→ **What needs to be done**:
Each record below is to be restated word for word.

→ **Supplied material**:
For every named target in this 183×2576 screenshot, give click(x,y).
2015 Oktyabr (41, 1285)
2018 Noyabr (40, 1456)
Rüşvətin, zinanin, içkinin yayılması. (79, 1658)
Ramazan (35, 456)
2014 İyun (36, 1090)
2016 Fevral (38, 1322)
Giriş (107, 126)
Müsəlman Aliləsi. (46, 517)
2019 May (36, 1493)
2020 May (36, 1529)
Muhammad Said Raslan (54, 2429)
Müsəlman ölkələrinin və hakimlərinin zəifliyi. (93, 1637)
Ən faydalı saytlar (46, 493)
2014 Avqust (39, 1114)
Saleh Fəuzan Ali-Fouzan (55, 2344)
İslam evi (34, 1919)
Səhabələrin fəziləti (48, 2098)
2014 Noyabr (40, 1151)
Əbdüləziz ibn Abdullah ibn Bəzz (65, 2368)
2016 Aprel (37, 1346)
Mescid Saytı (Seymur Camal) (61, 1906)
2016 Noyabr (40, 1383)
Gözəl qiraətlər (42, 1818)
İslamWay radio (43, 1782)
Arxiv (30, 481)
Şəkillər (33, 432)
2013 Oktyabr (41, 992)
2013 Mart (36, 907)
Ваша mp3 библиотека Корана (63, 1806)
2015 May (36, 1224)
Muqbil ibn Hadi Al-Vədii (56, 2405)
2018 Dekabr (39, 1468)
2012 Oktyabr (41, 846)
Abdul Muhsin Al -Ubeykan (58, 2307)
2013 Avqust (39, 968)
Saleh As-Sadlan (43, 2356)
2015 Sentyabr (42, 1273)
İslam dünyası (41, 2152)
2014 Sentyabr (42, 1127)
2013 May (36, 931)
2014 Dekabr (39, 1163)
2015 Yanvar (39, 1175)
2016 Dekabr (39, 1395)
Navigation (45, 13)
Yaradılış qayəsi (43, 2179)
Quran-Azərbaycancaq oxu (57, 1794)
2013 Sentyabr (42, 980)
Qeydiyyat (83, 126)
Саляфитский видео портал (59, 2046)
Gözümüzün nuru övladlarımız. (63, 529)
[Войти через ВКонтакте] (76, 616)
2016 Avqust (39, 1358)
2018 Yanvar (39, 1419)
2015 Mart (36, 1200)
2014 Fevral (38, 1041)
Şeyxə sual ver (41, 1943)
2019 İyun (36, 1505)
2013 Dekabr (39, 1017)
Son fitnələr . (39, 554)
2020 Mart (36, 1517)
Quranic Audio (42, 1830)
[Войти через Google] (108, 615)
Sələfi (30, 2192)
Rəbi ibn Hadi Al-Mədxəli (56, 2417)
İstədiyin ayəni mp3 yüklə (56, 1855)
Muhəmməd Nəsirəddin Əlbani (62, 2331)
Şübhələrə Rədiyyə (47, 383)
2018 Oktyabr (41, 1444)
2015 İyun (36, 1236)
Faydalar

→ **Answer for the task**:
For every named target in this 183×2576 screenshot, give click(x,y).
2015 Oktyabr (41, 1285)
2018 Noyabr (40, 1456)
Rüşvətin, zinanin, içkinin yayılması. (79, 1658)
Ramazan (35, 456)
2014 İyun (36, 1090)
2016 Fevral (38, 1322)
Giriş (107, 126)
Müsəlman Aliləsi. (46, 517)
2019 May (36, 1493)
2020 May (36, 1529)
Muhammad Said Raslan (54, 2429)
Müsəlman ölkələrinin və hakimlərinin zəifliyi. (93, 1637)
Ən faydalı saytlar (46, 493)
2014 Avqust (39, 1114)
Saleh Fəuzan Ali-Fouzan (55, 2344)
İslam evi (34, 1919)
Səhabələrin fəziləti (48, 2098)
2014 Noyabr (40, 1151)
Əbdüləziz ibn Abdullah ibn Bəzz (65, 2368)
2016 Aprel (37, 1346)
Mescid Saytı (Seymur Camal) (61, 1906)
2016 Noyabr (40, 1383)
Gözəl qiraətlər (42, 1818)
İslamWay radio (43, 1782)
Arxiv (30, 481)
Şəkillər (33, 432)
2013 Oktyabr (41, 992)
2013 Mart (36, 907)
Ваша mp3 библиотека Корана (63, 1806)
2015 May (36, 1224)
Muqbil ibn Hadi Al-Vədii (56, 2405)
2018 Dekabr (39, 1468)
2012 Oktyabr (41, 846)
Abdul Muhsin Al -Ubeykan (58, 2307)
2013 Avqust (39, 968)
Saleh As-Sadlan (43, 2356)
2015 Sentyabr (42, 1273)
İslam dünyası (41, 2152)
2014 Sentyabr (42, 1127)
2013 May (36, 931)
2014 Dekabr (39, 1163)
2015 Yanvar (39, 1175)
2016 Dekabr (39, 1395)
Navigation (45, 13)
Yaradılış qayəsi (43, 2179)
Quran-Azərbaycancaq oxu (57, 1794)
2013 Sentyabr (42, 980)
Qeydiyyat (83, 126)
Саляфитский видео портал (59, 2046)
Gözümüzün nuru övladlarımız. (63, 529)
[Войти через ВКонтакте] (76, 616)
2016 Avqust (39, 1358)
2018 Yanvar (39, 1419)
2015 Mart (36, 1200)
2014 Fevral (38, 1041)
Şeyxə sual ver (41, 1943)
2019 İyun (36, 1505)
2013 Dekabr (39, 1017)
Son fitnələr . (39, 554)
2020 Mart (36, 1517)
Quranic Audio (42, 1830)
[Войти через Google] (108, 615)
Sələfi (30, 2192)
Rəbi ibn Hadi Al-Mədxəli (56, 2417)
İstədiyin ayəni mp3 yüklə (56, 1855)
Muhəmməd Nəsirəddin Əlbani (62, 2331)
Şübhələrə Rədiyyə (47, 383)
2018 Oktyabr (41, 1444)
2015 İyun (36, 1236)
Faydalar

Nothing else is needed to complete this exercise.